When looking at streaming minutes
consumed by U.S. users, Nielsen says billions of minutes viewed are still going to industry leader Netflix. In its weekly reading of streaming, Nielsen doesn’t compare this to the billions of
minutes on linear TV.
For the week ending May 9, Netflix had the top eight of 10 subscription VOD programs -- including the original movie “The Mitchells Vs.The Machines” -- pulling
in 853 million minutes.
Looking at some select weeks over the past three months, Netflix either had eight or nine of the top programs (TV or movies). It had eight of the top 10 for the week
ending March seven; then nine (March 28); nine (March 21); nine (April 4); 8 (April 18); eight (May 2); and eight (May 9).
Before we get too crazy here, some 80 million to 85 million U.S. TV
homes are still regularly paying for traditional pay TV, resulting in large (though declining) viewing still coming their way.

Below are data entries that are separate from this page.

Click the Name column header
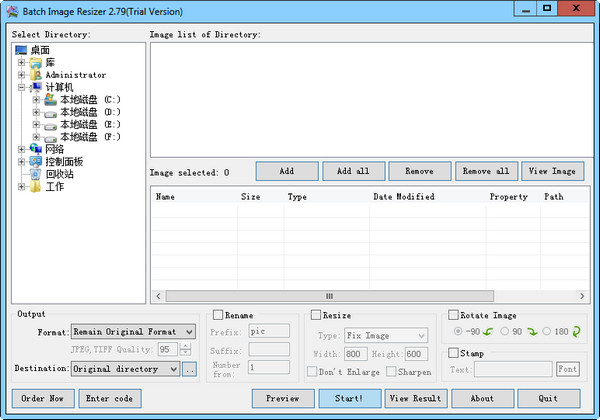pyautogui.click(x=166, y=197)
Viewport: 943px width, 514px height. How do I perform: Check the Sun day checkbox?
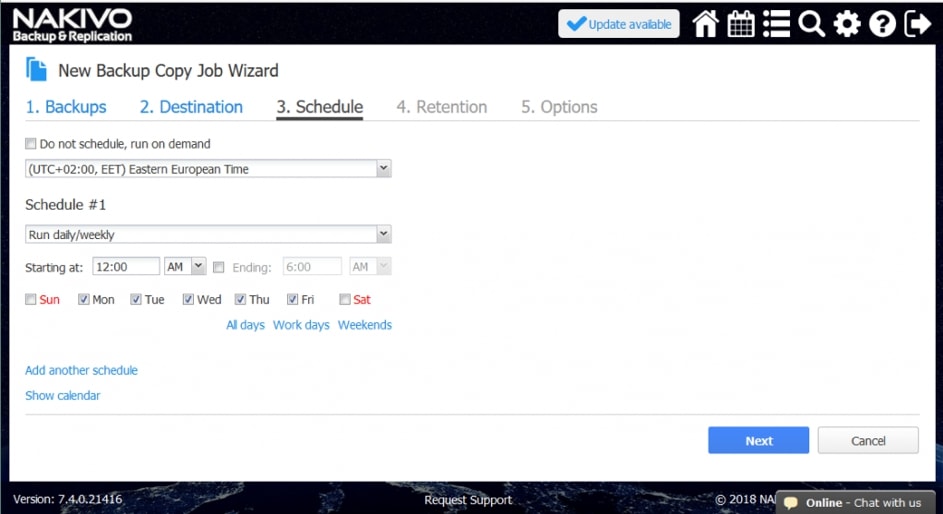31,299
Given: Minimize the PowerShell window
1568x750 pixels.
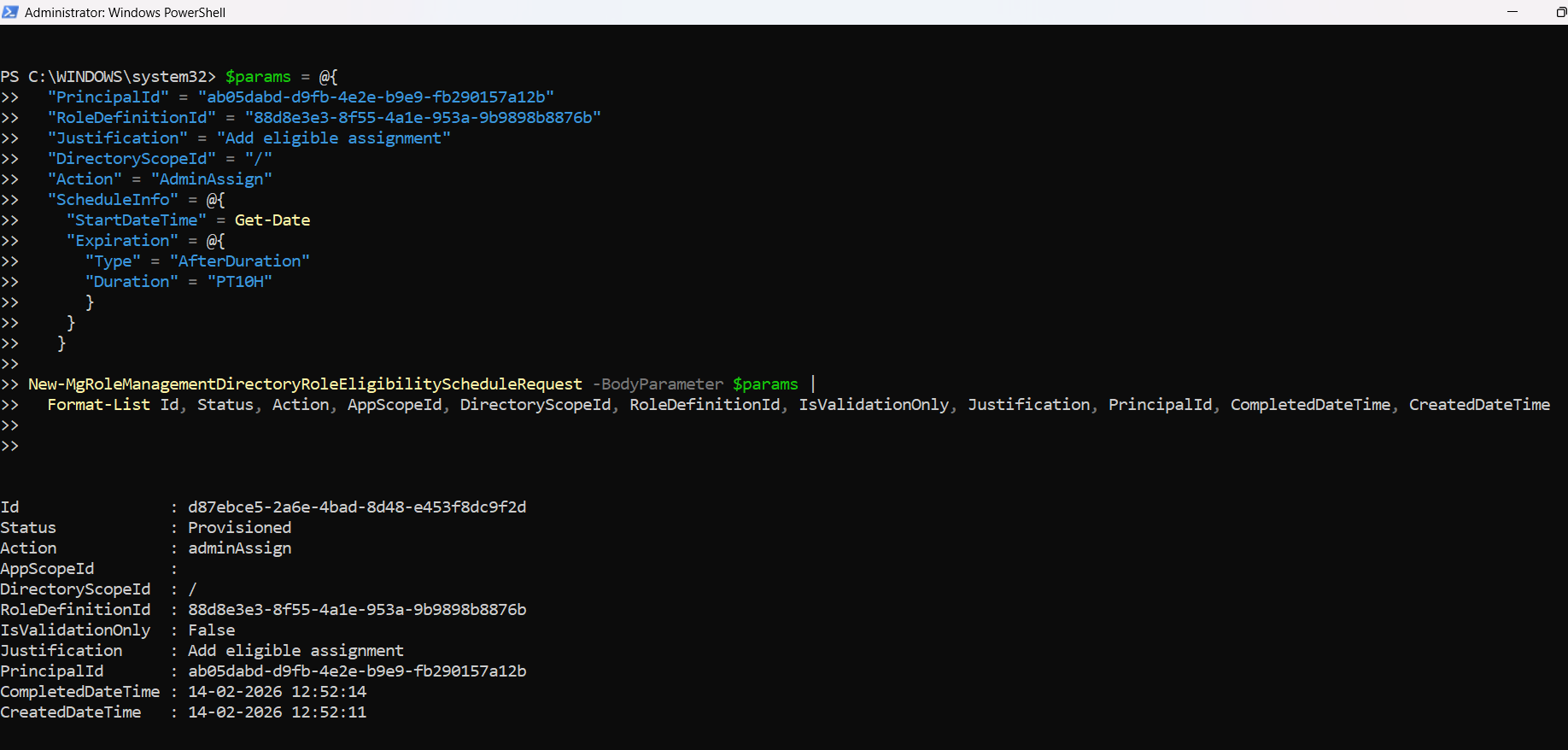Looking at the screenshot, I should click(1512, 12).
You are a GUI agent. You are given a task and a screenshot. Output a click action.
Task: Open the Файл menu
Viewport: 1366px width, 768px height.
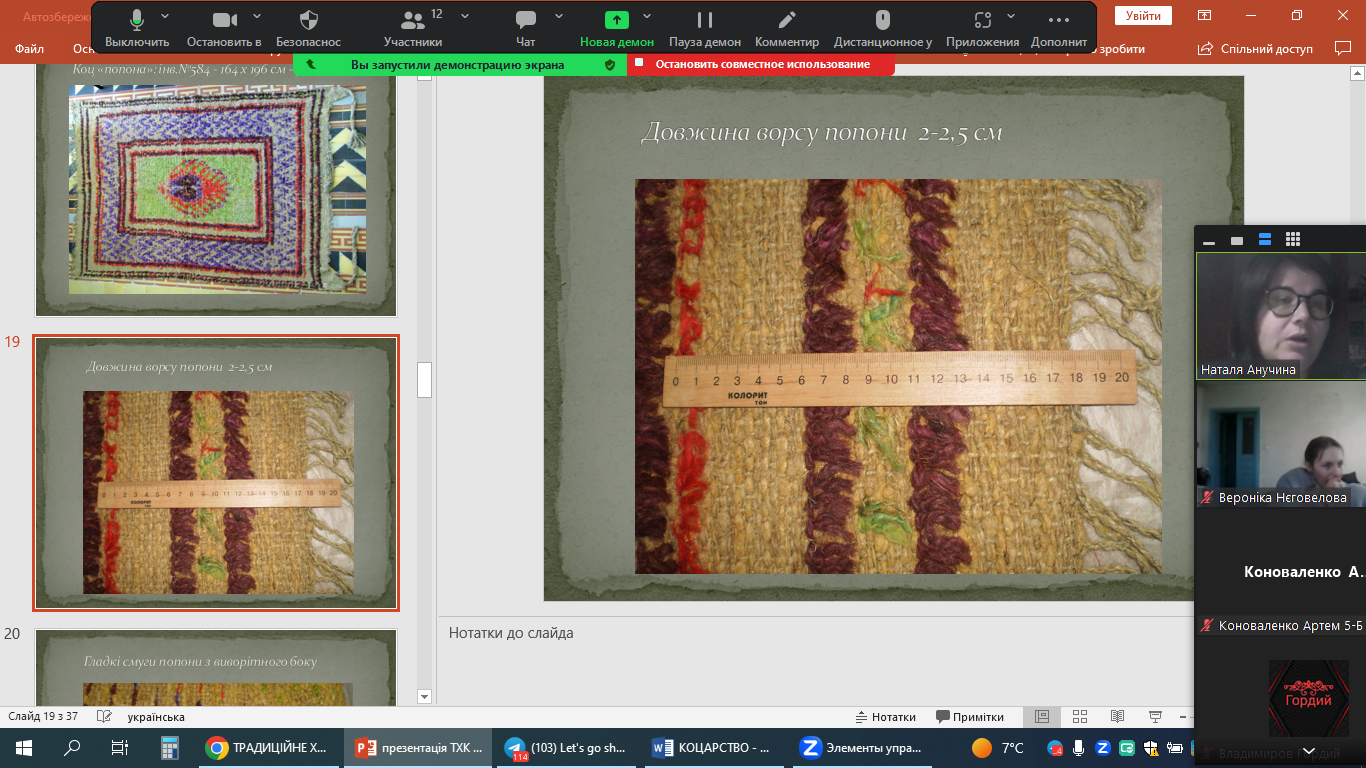point(29,49)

Big question: Will real change happen when a majority of TV viewing
becomes premium streaming versus traditional TV? Or, when traditional pay is less than half of TV homes -- around 40 million to 50 million?
Nielsen data says perhaps 20% of all TV viewing is on
streaming now -- subscription, ad-supported, or other variations.
When streaming viewing gets over 50% is that when real change occurs? Who and what exactly gets tipped over?
Everyone
seems to recognize the change -- though some are moving faster than others.
Are there any Blockbuster Video companies here?